A volte la popolazione di un quartiere ha circondato tranquillamente i camion e li ha svuotati, ma ormai sono le bande armate le protagoniste, attaccando i camion in prossimità dei valichi di frontiera, sotto l’occhio onnipresente della sorveglianza israeliana, arrivando questa settimana a saccheggiare 98 camion su un convoglio umanitario di 109. Per un certo periodo i convogli venivano scortati dalla polizia palestinese, ma – attaccata dai droni israeliani – ha abbandonato questo ruolo.

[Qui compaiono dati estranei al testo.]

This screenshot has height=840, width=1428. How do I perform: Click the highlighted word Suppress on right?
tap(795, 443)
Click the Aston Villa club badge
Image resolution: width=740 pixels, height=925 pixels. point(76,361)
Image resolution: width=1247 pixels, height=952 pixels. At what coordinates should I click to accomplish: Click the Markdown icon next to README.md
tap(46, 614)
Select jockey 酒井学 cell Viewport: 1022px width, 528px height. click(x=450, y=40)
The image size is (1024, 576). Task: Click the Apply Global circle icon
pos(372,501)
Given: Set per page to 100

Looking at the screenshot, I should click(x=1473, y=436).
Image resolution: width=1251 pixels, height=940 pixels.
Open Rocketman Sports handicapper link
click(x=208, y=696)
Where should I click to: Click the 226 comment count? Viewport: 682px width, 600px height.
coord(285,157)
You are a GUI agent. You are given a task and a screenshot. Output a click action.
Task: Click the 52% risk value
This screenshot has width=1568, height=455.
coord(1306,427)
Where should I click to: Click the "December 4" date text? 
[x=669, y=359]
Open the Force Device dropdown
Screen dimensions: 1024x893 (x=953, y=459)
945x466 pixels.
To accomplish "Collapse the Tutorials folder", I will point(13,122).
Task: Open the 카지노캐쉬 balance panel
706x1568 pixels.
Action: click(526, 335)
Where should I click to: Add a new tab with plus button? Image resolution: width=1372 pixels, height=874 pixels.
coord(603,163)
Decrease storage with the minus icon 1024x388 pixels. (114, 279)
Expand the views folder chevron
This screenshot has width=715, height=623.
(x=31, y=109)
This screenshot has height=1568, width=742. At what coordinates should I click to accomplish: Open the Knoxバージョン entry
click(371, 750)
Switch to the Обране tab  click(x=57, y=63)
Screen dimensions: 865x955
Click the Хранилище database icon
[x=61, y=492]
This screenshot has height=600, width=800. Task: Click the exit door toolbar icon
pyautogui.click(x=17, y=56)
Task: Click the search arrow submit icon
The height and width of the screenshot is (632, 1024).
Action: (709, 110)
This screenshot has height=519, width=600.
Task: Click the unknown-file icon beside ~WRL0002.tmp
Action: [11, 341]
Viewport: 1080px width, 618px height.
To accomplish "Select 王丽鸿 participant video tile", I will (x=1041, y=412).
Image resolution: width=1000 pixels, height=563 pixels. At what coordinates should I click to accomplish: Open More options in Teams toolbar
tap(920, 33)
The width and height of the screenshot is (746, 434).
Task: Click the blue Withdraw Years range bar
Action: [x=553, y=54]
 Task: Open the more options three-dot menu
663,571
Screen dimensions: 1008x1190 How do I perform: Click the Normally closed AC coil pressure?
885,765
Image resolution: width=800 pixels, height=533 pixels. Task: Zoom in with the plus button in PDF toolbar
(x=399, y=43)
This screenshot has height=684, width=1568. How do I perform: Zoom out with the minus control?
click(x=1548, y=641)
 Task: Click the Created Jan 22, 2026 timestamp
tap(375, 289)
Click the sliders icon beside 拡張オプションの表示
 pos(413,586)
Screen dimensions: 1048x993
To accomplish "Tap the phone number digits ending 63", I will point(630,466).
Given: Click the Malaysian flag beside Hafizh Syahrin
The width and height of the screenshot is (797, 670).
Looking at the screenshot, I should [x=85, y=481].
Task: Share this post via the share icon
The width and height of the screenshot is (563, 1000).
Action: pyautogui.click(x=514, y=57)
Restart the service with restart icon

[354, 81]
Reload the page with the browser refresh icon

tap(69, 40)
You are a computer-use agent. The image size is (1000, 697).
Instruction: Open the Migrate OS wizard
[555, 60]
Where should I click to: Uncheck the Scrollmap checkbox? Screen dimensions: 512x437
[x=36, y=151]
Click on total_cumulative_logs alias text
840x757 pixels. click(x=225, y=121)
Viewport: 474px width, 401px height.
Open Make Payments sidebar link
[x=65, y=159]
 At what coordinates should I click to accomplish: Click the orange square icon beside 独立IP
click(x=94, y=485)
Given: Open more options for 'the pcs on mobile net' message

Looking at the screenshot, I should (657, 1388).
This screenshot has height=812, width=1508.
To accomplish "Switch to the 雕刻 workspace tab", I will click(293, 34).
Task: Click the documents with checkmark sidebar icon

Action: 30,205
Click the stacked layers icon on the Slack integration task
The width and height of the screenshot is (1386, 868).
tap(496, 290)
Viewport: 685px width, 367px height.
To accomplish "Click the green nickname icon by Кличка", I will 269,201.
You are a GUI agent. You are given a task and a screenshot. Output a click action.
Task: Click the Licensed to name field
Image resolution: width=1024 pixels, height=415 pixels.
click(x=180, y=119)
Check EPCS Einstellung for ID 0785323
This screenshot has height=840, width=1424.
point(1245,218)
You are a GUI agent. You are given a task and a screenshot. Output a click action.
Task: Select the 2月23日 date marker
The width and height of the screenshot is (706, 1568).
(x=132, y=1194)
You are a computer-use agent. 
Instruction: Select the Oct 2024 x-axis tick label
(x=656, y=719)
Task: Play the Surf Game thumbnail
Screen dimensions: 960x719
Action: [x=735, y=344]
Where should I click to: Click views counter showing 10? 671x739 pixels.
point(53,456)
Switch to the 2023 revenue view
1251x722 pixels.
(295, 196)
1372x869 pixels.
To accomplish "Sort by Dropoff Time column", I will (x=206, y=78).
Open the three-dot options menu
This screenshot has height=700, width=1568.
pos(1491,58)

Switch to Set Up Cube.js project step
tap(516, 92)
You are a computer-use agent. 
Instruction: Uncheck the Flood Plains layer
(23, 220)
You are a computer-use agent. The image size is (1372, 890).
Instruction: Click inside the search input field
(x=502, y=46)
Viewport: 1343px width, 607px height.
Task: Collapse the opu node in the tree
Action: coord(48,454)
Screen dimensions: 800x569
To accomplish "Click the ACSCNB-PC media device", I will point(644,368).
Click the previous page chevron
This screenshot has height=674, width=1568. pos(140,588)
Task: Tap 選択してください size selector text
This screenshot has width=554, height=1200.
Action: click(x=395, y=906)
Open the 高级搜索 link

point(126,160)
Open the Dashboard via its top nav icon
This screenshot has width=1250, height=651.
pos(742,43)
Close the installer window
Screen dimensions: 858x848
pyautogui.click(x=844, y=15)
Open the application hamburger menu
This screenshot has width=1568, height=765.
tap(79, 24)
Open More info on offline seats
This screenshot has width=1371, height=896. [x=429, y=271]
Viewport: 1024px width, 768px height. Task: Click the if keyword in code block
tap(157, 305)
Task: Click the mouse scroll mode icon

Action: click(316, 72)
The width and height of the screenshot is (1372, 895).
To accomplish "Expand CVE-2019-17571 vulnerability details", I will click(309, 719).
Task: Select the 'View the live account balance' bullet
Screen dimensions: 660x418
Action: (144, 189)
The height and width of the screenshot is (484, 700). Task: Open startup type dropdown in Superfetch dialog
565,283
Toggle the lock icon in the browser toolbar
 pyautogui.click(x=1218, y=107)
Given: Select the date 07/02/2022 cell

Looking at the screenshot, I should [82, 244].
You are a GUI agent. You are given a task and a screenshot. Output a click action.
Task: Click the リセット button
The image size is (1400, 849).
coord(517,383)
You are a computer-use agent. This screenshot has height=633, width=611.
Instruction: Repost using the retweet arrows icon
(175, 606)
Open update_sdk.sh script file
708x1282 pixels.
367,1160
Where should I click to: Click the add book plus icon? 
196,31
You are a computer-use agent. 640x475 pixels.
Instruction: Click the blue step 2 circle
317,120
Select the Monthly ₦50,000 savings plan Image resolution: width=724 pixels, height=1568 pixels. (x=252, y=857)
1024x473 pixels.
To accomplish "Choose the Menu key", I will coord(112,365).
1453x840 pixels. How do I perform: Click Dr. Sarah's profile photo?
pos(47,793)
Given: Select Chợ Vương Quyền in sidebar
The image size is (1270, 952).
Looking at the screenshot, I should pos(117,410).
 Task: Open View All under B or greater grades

In fila per il cibo distibuito da un organizzazione umanitaria a Deir Al Balah - foto Ansa
In fila per il cibo distibuito da un organizzazione umanitaria a Deir Al Balah – foto Ansa

La nuova fase di occupazione del nord fa facendo trapelare un piano di distribuzione monopolizzata dal governo israeliano, tramite contractor privati, creando ulteriore inquietudine tra gli operatori umanitari e la popolazione. I saccheggi, come la speculazione sui prezzi, sono temi di costante discussione tra i gazawi, alimentando sospetti e conflitti tra i presunti responsabili e le vittime.

LO SFOLLAMENTO ripetuto delle comunità, la calcolata carenza di prodotti in ingresso che causa la carestia attuale, l’impossibilita di cure per tutti e tutte, l’arricchimento di alcuni e la voglia di vendetta per altri, sta crepando la coesione sociale, a volte anche familiare, della gente di Gaza.

Nonostante questo, i combattimenti continuano e le trattative per i cessate il fuoco o sono impantanate tra i negoziatori o si infrangono, come pochi giorni fa, sul veto statunitense al Consiglio di Sicurezza dell’Onu.